Growing up, I ‘ve seen disappointment on the faces of parents, brothers, aunts on stepping into my messy room. I have had (at least) one friend who was as messy if not messier than I was – she’s a writer – and articles used to pop up in my feed about how messiness is a sign of creativity. These days the search results I get are discourses that messiness might be a sign of a personality problem. Does Google know that I crossed over?
Mess bothers me now to the extent that I take care of it within the hour. I think I can now see what others saw in my messy room, and the cause of their disappointment. But it also bothers me that mess bothers me, and in trying to understand why I realized why it didn’t before.
A mess on my bed was something I was cognizant of. I didn’t find it nagging when people exclaimed What a mess! – I already knew the mess existed. Their comment didn’t spur me into action, I knew no reptiles would emerge from the pile, there was no safety hazard like they suggested (on a different note my notes and work desk have always been organized). But more than awareness, I believed the clutter in the room was under my control, no matter how much it looked like it wasn’t.
(I’m sure somebody is comparing that with how addicts say they can stop smoking whenever they want to.)
What bothered me at one point was how concerned and annoyed the adults and more so my brothers were. It wasn’t mere disappointment – it was often anger that I didn’t take care of my room. You would think I was on my way to self destruction or worse, family destruction, from their manners (the latter makes me laugh but wait.. maybe therein lies the answer).

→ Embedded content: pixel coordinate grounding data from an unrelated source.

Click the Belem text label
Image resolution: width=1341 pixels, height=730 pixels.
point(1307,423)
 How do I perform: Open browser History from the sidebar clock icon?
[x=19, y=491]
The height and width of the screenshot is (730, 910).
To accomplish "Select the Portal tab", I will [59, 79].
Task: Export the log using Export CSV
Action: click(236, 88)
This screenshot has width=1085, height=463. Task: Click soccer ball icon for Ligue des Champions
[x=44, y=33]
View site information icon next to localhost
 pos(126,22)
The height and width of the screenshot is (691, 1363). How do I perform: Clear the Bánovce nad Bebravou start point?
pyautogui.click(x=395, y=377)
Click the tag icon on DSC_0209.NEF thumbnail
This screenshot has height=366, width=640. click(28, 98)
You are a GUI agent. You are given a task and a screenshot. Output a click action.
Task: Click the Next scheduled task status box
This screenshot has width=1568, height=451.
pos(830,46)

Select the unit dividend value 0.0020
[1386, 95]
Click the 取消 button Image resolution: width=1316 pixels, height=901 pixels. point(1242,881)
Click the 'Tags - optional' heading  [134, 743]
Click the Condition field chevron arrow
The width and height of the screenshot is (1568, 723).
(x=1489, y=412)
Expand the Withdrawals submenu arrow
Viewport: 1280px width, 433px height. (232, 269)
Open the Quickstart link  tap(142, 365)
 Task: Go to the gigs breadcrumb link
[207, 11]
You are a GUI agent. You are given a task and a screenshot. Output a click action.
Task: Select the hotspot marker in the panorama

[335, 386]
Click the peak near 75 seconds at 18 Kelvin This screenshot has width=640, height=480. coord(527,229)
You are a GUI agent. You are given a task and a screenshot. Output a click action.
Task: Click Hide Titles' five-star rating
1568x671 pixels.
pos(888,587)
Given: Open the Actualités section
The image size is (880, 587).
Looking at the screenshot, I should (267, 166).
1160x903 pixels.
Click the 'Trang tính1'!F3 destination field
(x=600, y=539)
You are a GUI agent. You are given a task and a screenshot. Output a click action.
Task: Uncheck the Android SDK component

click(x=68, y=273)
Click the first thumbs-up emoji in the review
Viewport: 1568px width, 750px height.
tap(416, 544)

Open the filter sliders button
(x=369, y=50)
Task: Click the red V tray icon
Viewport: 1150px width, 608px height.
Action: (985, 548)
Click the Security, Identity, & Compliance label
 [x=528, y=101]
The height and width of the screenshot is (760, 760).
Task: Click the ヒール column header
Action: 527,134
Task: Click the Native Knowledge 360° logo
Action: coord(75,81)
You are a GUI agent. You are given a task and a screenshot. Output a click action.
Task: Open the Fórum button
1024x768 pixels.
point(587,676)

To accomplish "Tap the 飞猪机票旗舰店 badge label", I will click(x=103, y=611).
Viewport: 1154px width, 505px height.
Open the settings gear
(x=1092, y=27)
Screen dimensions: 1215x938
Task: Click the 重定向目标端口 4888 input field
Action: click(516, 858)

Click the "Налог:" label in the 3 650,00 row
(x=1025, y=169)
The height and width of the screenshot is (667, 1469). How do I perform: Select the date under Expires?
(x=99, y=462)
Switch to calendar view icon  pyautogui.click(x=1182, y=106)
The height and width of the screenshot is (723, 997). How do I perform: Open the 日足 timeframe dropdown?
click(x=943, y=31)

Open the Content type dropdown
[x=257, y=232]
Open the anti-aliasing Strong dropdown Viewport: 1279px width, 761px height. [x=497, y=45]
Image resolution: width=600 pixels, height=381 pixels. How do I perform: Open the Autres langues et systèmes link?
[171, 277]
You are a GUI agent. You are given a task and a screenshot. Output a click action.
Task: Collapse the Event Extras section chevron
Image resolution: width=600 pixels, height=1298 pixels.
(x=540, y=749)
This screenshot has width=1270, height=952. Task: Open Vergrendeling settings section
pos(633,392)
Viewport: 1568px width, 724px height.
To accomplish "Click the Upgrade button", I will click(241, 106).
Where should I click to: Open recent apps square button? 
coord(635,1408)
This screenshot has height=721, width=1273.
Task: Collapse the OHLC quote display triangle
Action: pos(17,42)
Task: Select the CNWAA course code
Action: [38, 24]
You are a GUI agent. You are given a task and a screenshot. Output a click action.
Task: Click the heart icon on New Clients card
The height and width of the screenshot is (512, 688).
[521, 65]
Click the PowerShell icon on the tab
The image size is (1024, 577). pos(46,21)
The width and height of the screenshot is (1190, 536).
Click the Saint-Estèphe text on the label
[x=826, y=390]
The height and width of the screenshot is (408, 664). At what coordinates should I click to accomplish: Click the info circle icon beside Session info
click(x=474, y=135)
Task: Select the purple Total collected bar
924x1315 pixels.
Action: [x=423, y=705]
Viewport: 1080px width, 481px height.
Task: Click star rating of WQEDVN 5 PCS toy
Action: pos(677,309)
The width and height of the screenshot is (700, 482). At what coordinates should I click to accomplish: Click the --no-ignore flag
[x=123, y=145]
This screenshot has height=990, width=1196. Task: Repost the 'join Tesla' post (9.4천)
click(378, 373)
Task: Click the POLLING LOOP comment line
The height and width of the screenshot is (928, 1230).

They probably saw lack of discipline, a disorganized mind that manifested as the mess in my room, when it was just laziness and not being able to see the point when there was clearly an extra bed in the room. Why was what went on in that bed anyone’s business but mine?
I hear my father saying It’s my house, I accept I was in the wrong.
Then, around the age of 23, my mother stopped complaining about the mess. I need to ask her why, maybe she accepted it’s wired in me*. Or maybe she somehow figured I’d change at 26.
The change probably started after I watched the video (where lines at the beginning are quoted from) on the other side of my 20s, kickstarting a Do It mode in me. Nobody’s going to forgive you for a messy room after 25. You may have a roommate or a friend or a spouse who isn’t okay with mess, because they see mess and they see an undisciplined you yada-yada. So you keep it tidy for them, and keeping it tidy for them puts you at ease.
And it did do me good – I cannot tell you the number of times I’ve glanced over to the made-up bed in the room when a meeting wasn’t going well or when I just wanted the workday to end, knowing the bed I made is waiting for me. And it indeed made a difference to know that I made it.
The world has impressed on me that a responsible, perhaps even trustworthy adult probably keeps things tidy.
But I still don’t think a messy kid has a problem, I don’t buy that a messy room is indicative of other issues. The messy kid didn’t care about public (or family) perception. It would be wrong to say that being organized is our natural state – it’s conscious effort that might later turn reflexive.
I care about perception now because it can affect the way people make decisions about you, decisions that may not always be apparent yet are important, the younger me is frowning at that and the older me is partly helpless.
I’ll have to find how much of this keeping-room-tidy is conformist and how much out of choice. I’ll update if I figure it out.